The natural optimism of farmer, entrepreneur and charity worker, Llŷr Jones, shone through in an otherwise sobering CARAS Cymru Conference held at the Royal Welsh Showground in Builth Wells.
Navigating the Global Economic Landscape and its implications for future land use and food production in Wales was the conference theme.
Llŷr, who farms in Cerrigydrudion, told the gathering of elite Welsh farmers and agriculturalists that he looks for opportunity in any challenge. These include establishing a hydro plant and installing ground source heat pumps, as well as selecting white egg producing hens for efficiency and maximizing yield.
He explained that a ‘light bulb’ moment came in 2013 when he realised that without Single Farm Payment, his farm was losing money. The farm was now, after a lot of time, work and thought, resilient and providing a future for his family.
“When you get new policies and new rules coming in, I find they are just challenges that you have to overcome,” he said.
Examples of his adjustments include rearing 140 calves on a Cost of Production contract, after his feed bill increased by £30,000 a month after Ukraine was invaded. State of the art technology means he receives a text if one is unwell before there are any obvious signs.
He also changed to white hens because they produce 500 eggs a year, compared to a brown hen’s 340 eggs, increasing the flock’s egg production by three and a half million eggs. The move reduced the carbon footprint as the inputs are the same.
The Nitrate Vulnerable Zones (NVZs) posed a new challenge and Llŷr found he could overcome the problem by building a taller poultry shed. This helped to reduce the amount of muck produced and the height meant heat could be drawn off from the hens to the muck pile, so evaporating the water and halving the amount of muck to be removed.
Two lorry loads of muck are sent to a farm in Cambridge each month. The cost of returning the straw works out at £95 to £100 a tonne for barley straw, a saving as the market price is around £130.
The scene had been set by Dr Calvin Jones, professor of economics at Cardiff Business School. He began by saying the only certainty was uncertainty. The cost of inputs under the Trump administration was likely to be more of a challenge to Welsh farmers in a potentially tariff oriented world than international demand for Welsh food.
He predicted a refocusing on what we can do in our country. Politicians in Cardiff Bay were much more focused on local resources, circularity and sustainability. It’s about optimizing, for instance, land use.
Rory Hutchings, agricultural lawyer and partner at HCR Law, told of his concerns that land being used for natural capital could become the ‘new green coal mining’, with the money made flowing out of Wales.
The dial towards public goods and not paying for production was moving faster and faster. Head winds such as world economics, policy and NRW were all factors businesses have to try and cope with.

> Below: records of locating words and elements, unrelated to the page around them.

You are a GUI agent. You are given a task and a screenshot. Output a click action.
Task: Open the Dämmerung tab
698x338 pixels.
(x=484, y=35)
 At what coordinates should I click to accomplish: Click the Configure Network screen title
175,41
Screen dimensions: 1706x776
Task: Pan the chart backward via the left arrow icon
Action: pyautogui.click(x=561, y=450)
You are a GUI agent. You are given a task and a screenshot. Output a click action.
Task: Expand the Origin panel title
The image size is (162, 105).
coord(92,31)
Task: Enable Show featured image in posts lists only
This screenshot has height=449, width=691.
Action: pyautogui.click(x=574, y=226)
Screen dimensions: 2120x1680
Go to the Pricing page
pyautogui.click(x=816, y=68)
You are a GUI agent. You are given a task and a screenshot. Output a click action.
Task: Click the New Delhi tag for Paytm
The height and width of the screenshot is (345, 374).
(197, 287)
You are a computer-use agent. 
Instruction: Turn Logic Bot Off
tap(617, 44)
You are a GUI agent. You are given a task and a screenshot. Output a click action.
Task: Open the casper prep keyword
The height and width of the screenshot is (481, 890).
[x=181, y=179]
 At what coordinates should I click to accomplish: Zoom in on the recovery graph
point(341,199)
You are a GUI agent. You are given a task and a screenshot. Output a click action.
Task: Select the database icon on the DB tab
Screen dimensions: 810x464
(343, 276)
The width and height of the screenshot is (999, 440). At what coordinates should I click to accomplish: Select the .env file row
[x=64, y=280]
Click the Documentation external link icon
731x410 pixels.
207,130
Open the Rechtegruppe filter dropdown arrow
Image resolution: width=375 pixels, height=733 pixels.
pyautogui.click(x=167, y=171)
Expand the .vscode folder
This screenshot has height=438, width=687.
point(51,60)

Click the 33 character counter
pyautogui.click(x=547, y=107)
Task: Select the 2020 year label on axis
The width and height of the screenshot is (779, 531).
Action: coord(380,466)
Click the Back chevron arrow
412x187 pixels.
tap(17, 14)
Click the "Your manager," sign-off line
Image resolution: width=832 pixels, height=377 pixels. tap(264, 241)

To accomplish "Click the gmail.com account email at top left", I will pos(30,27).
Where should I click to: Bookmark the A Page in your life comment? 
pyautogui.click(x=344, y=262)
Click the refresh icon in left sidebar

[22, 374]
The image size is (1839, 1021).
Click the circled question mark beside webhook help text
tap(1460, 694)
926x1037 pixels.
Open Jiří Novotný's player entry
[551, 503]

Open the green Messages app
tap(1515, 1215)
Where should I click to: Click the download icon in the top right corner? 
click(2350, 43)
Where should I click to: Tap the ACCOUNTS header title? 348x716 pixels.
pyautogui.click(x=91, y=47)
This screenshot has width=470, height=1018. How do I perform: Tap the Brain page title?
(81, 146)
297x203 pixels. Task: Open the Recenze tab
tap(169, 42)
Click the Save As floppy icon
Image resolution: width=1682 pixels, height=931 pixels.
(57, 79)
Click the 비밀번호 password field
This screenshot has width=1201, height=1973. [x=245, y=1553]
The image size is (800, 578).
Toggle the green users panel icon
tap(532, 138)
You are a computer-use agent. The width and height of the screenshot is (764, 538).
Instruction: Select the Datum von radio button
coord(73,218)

There would still be excellent food producing farm businesses, but they wouldn’t be just doing that. They would have to think about farming schemes and there could be great opportunities in terms of landscape, nature and natural resources to sustain the diversified farm business of the future.
The answer might not be about getting more stock or doing more hours, but to do proper succession planning and think about what might work best.